Он выключил свет, и они вместе спустились по лестнице. Остановившись у нижней ступеньки, доктор Этридж повернулся к Бейгли и произнес:
– Так вы говорите, было примерно шесть двадцать, когда вы звонили? Это интересно, в самом деле весьма интересно.
– Что-то около того, я полагаю.
С раздражением и удивлением доктор Бейгли осознал, что именно он, а не главный врач разговаривал так, словно чувствовал себя виноватым или смущенным. Его охватило сильное желание покинуть клинику, вырваться из-под изучающего взгляда голубых глаз, которым доктор Этридж так легко смог поставить его в невыгодное положение. Но оставалось кое-что еще, что нужно было сказать. У двери доктор Бейгли остановился и посмотрел в лицо главному врачу. Как ни старался он изобразить безразличие, его реплика прозвучала неестественно и даже немного воинственно:
– Меня мучает вопрос, следует ли нам предпринять что-то в отношении сестры Болем.

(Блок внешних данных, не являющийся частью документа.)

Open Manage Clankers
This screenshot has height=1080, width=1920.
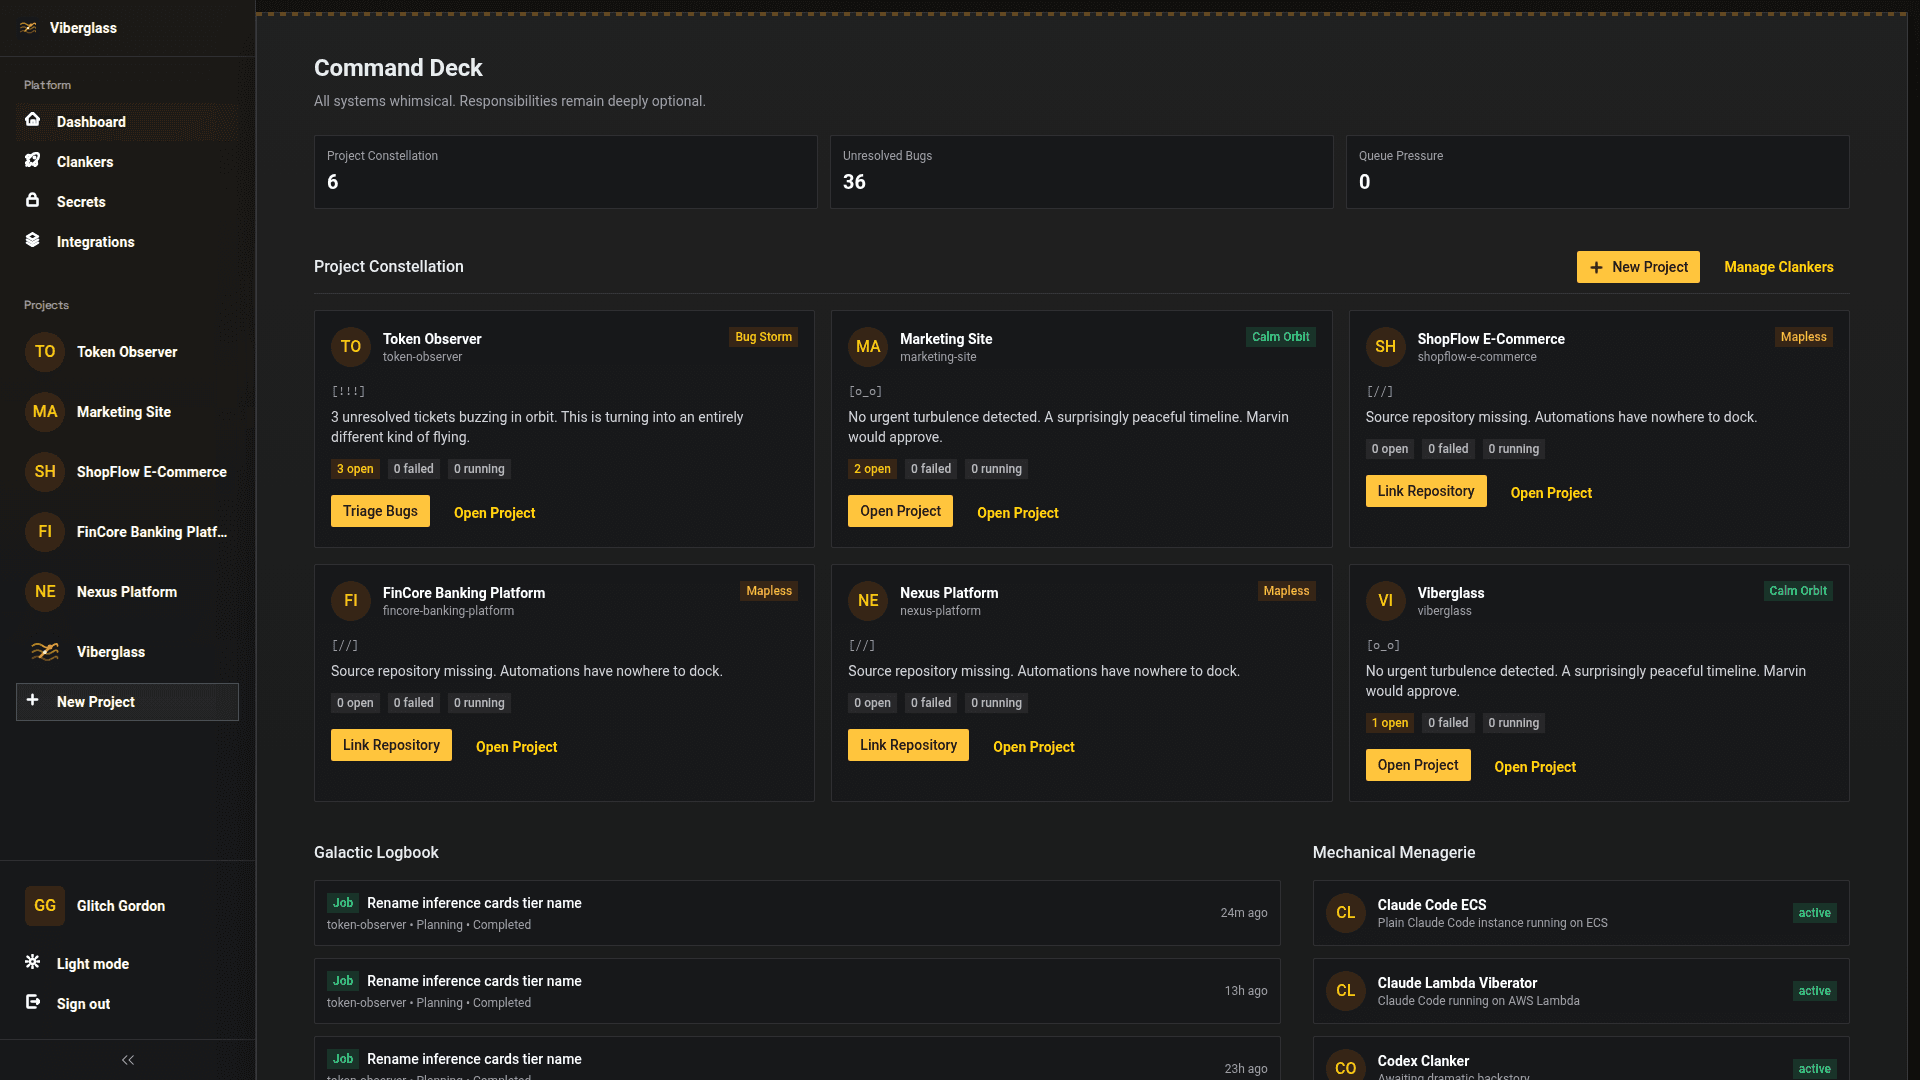tap(1778, 267)
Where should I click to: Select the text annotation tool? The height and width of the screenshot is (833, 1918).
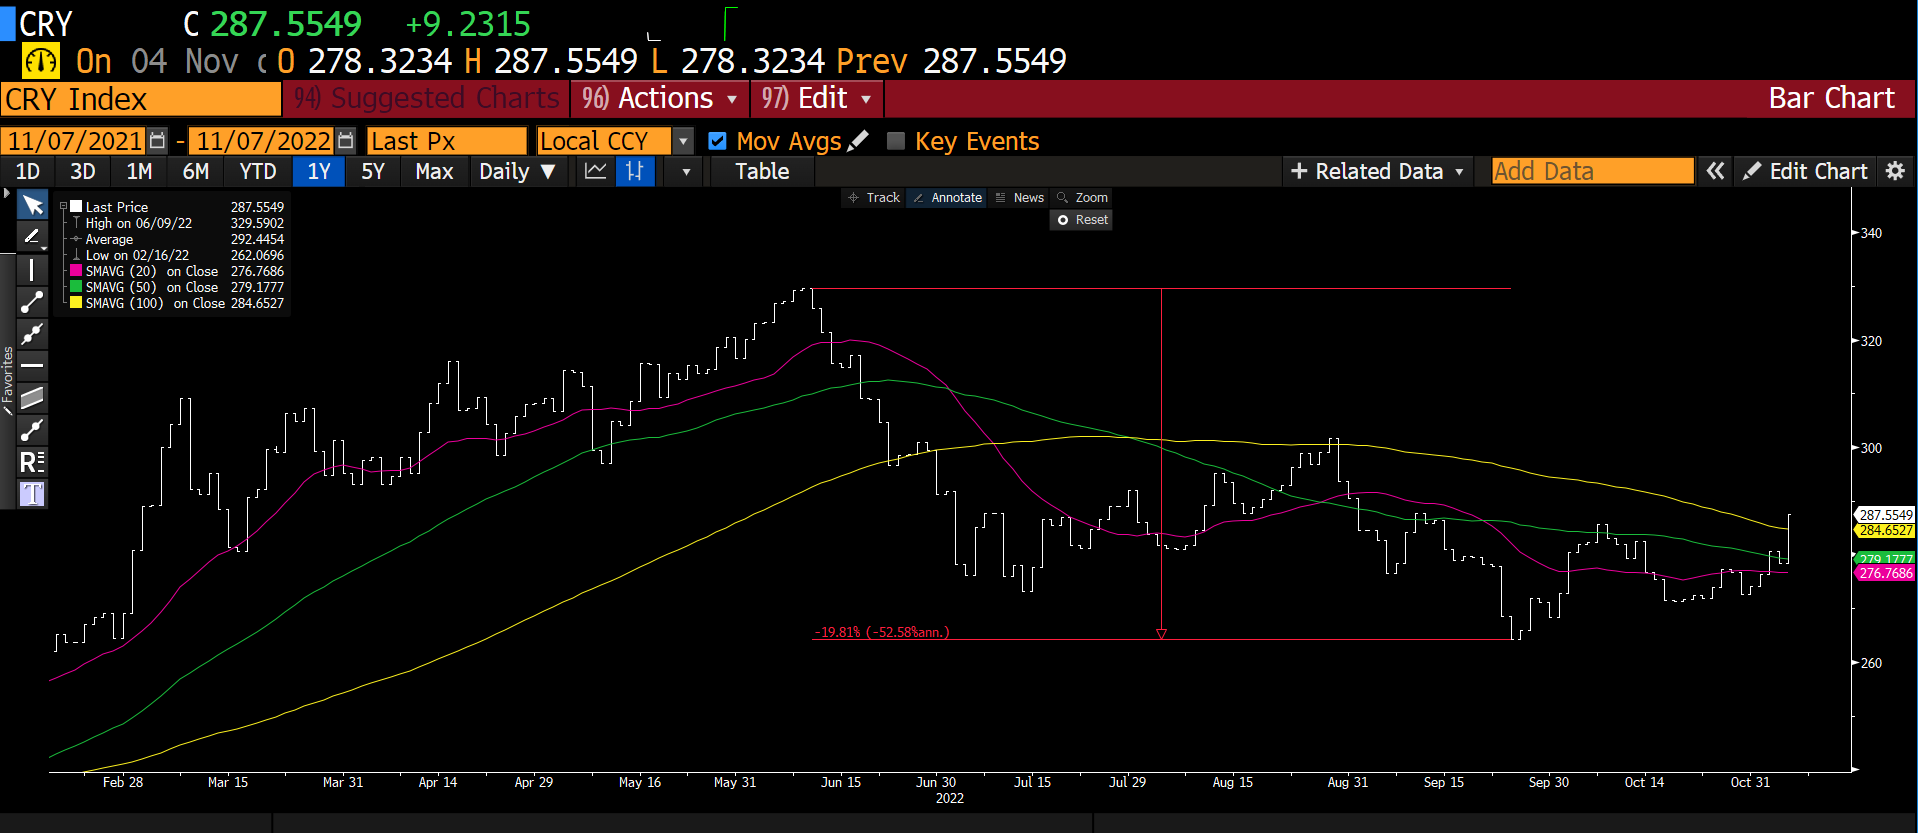(32, 494)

– В каком смысле? – мягко спросил главный врач. Не получив ответа, он продолжил: – Все сотрудники знают, что могут попросить меня о встрече в любое время. Но я не призываю никого к исповеди. Происходит расследование убийства, Джеймс, и веду его не я. Отнюдь не я. Думаю, вам лучше было бы занять такую же позицию. Спокойной ночи.
Глава 6
Ранним утром в понедельник, в годовщину смерти жены, Далглиш зашел в маленькую католическую церковь за Стрэндом поставить свечку. Его жена была католичкой. Он не разделял ее религиозных взглядов, и она умерла, прежде чем он начал понимать, что это значило для нее и насколько сильно фундаментальная разница в воззрениях могла повлиять на их брак. Первую свечу он поставил в день ее смерти, испытав потребность как-то формально обозначить невыносимое горе, и, вероятно, выразить детскую надежду на то, что это упокоит ее душу. Сегодня он зажигал уже четырнадцатую свечку. Это таинство его уединенной и сокрытой от посторонних глаз жизни было для него не суеверным или благочестивым поступком, а привычкой, от которой он не смог бы отказаться, даже если бы захотел. Жена снилась ему очень редко, но ее образ всегда был необыкновенно четким; проснувшись, однако, он не мог точно вспомнить ее лицо. Далглиш бросил монету в щель и поднес фитилек свечи к умирающему пламени влажного огарка. Фитиль мгновенно занялся, и свеча разгорелась сильно и ярко. Для него всегда было важно, чтобы фитиль быстро загорался. Он на мгновение задержал взгляд на пламени свечи, не чувствуя ничего, даже злости. Потом он отвернулся и пошел прочь.